Arterial sheath removal after percutaneous coronary intervention: resident versus specialized nurse
(Portuguese PDF version)

José Del Carmen Solano,1 George Cesar Ximenes Meireles,2 Luciano Mauricio de Abreu,3 Antonio Artur da Cruz Forte,3 Marcos Kiyoshi Sumita,3 Jorge Hideki Hayashi3

1. Resident, Catheterization Lab and Interventional Cardiology, Hospital Stella Maris, Guarulhos, SP, Brazil.
2. PhD in Cardiology, Instituto do Coração, Faculdade de Medicina da Universidade de São Paulo (FMUSP), São Paulo, SP, Brazil.
3. Assistant physicians, Catheterization Lab and Interventional Cardiology, Hospital Stella Maris, Guarulhos, SP, Brazil.

* This study was presented at XXVII Congresso da Sociedade Brasileira de Hemodinâmica e Cardiologia Intervencionista and XI Congresso da Sociedad Latinoamericana de Cardiologia Intervencionista.

Correspondence:
George Cesar Ximenes Meireles
Hospital Stella Maris, Guarulhos, SP.
Rua Maria Cândida Pereira, 770, Itabegica
CEP 07041-020 - Guarulhos, SP - Brazil
Tel.: +55 (11) 6421.2833
Fax: +55 (11) 6424.3218
E-mail: george@tre-sp.gov.br


ABSTRACT

Objective: To compare the results of sheath removal by the catheterization lab specialist nurse and by the interventional cardiology resident in patients submitted to a percutaneous coronary intervention.

Methods: Prospective study with 100 patients submitted to percutaneous coronary intervention, from September to October 2004, who were divided into two groups: Group A (GA) - nurse (n = 48) and Group B (GB) - resident (n = 52). Small hematoma was defined as a palpable swelling at the access site measuring less than 2 cm; mild hematoma, from 2 to 6 cm in diameter; and large hematoma when it was larger than 6 cm in diameter. The heparin dose was 100 IU/kg. The sheaths were removed after activated coagulation time control (ACT < 180 seconds) and a 15-minute manual compression was used.
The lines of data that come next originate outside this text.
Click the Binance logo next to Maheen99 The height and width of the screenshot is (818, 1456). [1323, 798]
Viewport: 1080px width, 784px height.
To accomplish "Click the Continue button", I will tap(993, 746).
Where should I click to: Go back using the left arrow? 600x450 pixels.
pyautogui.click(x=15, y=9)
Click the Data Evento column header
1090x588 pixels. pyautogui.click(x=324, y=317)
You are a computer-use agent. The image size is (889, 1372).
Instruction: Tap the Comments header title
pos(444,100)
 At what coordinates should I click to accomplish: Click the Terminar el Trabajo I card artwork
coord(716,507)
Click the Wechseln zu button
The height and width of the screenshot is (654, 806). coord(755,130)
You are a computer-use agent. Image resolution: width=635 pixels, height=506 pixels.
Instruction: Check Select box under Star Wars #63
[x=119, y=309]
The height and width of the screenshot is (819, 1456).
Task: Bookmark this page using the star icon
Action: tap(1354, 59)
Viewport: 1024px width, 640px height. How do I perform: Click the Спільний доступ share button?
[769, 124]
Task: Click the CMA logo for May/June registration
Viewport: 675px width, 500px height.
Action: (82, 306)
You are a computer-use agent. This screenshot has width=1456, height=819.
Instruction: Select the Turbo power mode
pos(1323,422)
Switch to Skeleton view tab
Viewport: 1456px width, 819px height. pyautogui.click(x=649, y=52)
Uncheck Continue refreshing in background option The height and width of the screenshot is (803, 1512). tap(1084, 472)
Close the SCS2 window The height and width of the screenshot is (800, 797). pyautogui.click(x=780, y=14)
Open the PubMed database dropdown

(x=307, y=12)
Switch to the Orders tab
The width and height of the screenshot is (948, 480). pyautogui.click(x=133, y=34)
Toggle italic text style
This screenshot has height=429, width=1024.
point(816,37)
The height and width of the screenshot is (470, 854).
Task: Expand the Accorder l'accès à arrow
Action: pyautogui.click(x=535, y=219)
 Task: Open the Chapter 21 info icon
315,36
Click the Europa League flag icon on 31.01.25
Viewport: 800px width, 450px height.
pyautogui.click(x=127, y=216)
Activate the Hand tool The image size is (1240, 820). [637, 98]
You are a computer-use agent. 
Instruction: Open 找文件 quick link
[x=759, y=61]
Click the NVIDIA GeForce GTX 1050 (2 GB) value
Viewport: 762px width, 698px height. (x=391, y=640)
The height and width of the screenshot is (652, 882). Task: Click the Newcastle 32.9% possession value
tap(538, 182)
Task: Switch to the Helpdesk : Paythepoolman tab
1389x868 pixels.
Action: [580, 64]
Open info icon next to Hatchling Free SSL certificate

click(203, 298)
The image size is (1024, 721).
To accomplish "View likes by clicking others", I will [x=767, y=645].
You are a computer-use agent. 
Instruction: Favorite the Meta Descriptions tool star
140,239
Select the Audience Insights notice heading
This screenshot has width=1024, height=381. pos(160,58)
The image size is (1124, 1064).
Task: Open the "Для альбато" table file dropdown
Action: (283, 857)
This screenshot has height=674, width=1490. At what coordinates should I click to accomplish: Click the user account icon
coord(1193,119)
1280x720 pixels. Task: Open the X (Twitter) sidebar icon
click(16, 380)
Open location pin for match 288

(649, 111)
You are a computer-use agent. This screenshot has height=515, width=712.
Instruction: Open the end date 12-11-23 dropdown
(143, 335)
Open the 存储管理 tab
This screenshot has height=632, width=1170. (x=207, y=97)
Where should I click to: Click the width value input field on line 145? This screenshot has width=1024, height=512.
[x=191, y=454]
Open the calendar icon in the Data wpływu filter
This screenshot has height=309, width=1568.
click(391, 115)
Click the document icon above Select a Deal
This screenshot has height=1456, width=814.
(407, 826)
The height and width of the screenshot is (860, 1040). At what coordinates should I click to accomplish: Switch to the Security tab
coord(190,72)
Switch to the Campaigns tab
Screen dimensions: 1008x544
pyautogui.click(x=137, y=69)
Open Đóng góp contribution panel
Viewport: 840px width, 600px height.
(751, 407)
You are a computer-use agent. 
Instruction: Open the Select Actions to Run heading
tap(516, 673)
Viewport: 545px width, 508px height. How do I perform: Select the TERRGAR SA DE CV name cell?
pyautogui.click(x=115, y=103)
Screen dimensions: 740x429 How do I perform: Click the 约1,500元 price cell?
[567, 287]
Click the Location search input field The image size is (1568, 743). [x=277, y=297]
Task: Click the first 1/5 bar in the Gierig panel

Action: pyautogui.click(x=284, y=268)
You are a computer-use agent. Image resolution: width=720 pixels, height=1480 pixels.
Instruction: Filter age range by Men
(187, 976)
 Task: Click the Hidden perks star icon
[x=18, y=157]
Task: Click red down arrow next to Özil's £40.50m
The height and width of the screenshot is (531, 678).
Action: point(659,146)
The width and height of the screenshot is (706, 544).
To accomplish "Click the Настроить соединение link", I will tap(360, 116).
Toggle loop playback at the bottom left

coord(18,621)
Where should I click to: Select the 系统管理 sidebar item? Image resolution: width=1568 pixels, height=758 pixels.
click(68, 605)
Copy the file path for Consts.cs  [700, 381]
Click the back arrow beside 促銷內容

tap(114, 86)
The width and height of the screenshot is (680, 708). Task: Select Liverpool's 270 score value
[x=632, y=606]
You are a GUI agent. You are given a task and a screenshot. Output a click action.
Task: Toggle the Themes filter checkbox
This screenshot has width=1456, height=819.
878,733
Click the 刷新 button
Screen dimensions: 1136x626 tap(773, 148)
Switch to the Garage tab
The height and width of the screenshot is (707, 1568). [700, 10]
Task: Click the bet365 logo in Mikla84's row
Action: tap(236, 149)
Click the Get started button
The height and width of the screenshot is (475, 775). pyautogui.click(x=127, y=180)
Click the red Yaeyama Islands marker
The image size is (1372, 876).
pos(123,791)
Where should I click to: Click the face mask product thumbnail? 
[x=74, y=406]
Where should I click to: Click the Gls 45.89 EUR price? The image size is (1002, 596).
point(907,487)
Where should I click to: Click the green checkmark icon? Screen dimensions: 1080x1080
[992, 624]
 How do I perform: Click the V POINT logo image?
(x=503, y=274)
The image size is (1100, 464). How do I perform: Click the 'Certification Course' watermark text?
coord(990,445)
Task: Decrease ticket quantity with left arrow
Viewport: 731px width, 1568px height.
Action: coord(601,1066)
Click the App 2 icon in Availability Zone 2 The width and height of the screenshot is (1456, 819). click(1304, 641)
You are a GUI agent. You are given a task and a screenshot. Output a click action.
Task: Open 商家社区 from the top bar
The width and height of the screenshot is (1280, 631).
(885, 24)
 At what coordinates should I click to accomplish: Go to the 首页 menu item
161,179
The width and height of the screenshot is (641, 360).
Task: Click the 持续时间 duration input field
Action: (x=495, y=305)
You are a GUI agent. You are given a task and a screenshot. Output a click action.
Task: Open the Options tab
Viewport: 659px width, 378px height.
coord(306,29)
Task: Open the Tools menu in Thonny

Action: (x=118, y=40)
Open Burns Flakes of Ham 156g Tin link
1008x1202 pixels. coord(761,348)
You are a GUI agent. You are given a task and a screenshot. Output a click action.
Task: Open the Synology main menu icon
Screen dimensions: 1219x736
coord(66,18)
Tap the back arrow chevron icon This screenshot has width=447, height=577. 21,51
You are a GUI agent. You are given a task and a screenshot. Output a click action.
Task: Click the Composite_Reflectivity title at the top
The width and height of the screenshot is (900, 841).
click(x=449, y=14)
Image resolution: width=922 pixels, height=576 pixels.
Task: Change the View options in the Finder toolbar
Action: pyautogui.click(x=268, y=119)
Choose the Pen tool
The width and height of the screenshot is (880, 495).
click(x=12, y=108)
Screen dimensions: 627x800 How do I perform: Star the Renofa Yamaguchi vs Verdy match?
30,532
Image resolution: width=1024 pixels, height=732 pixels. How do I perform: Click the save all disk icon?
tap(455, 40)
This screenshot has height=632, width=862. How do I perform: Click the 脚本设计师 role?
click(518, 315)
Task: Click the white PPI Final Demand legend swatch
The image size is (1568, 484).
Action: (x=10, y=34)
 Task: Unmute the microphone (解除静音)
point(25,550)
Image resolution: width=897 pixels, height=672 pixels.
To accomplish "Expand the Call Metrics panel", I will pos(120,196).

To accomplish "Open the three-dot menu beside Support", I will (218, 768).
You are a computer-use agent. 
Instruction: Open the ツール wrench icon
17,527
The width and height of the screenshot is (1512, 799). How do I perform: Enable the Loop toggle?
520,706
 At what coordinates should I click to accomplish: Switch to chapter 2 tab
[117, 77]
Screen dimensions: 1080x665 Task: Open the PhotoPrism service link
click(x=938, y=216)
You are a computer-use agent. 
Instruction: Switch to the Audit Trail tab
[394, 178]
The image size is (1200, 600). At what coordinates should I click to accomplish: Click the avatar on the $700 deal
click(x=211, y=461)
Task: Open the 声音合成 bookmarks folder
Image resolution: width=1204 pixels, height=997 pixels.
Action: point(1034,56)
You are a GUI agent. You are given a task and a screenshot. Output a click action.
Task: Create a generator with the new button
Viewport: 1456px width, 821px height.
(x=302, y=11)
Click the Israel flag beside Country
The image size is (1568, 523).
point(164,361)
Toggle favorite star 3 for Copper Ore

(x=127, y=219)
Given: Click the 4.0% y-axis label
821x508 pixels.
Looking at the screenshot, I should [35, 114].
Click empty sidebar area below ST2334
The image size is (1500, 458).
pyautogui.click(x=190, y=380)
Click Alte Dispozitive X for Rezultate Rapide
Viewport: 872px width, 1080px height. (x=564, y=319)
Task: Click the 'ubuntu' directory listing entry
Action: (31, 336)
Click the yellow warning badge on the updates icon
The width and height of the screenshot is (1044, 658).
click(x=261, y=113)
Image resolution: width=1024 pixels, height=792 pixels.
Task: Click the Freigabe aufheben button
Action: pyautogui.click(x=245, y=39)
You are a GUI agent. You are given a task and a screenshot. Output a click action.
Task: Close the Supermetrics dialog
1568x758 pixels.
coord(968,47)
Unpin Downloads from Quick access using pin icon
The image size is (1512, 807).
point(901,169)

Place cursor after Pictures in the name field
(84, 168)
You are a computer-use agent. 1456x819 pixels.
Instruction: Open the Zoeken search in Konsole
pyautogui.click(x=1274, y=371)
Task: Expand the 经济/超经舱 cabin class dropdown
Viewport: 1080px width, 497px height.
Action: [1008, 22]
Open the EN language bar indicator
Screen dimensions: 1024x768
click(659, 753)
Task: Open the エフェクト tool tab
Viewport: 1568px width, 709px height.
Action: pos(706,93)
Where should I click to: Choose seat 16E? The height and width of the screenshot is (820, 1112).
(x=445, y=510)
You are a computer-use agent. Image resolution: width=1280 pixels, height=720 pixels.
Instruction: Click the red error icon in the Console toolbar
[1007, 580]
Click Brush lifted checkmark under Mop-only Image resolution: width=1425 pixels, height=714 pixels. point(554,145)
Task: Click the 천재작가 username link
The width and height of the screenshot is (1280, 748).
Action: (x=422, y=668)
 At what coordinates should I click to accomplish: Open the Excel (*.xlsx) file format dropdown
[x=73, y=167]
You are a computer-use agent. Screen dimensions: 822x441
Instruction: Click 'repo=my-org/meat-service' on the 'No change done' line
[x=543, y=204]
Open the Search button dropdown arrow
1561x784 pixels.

Results: Patients' age was 59.54 ± 11.1 (GA) and 61.7 ± 10.4 (GB) years with a predominance of male patients (GA = 75% and GB = 58%). 7F sheaths were used. Manual compression time was 19.4 ± 3.1 min for GA and 19.6 ± 3.1 min for GB (P = 0.76). There were eight hematomas in GA (seven small and one mild) and nine hematomas in GB (seven small and two mild), P = nonsignificant. The hematomas were clinically treated, with no complications.

Conclusion: Arterial sheath removal, after percutaneous coronary interventions, can be made by the catheterization lab specialist nurse or interventional cardiology resident safely and without major complications.

Key-words: Percutaneous transluminal coronary angioplasty, nursing, training.

J Vasc Bras. 2006;5(1):42-6

Article submitted November 25, 2005, accepted March 20, 2006.


The handling of the puncture site and the arterial sheath removal after percutaneous coronary interventions are a major concern, since they are related to the hemorrhagic and vascular complications, causing an increase in the morbidity rate and hospital costs.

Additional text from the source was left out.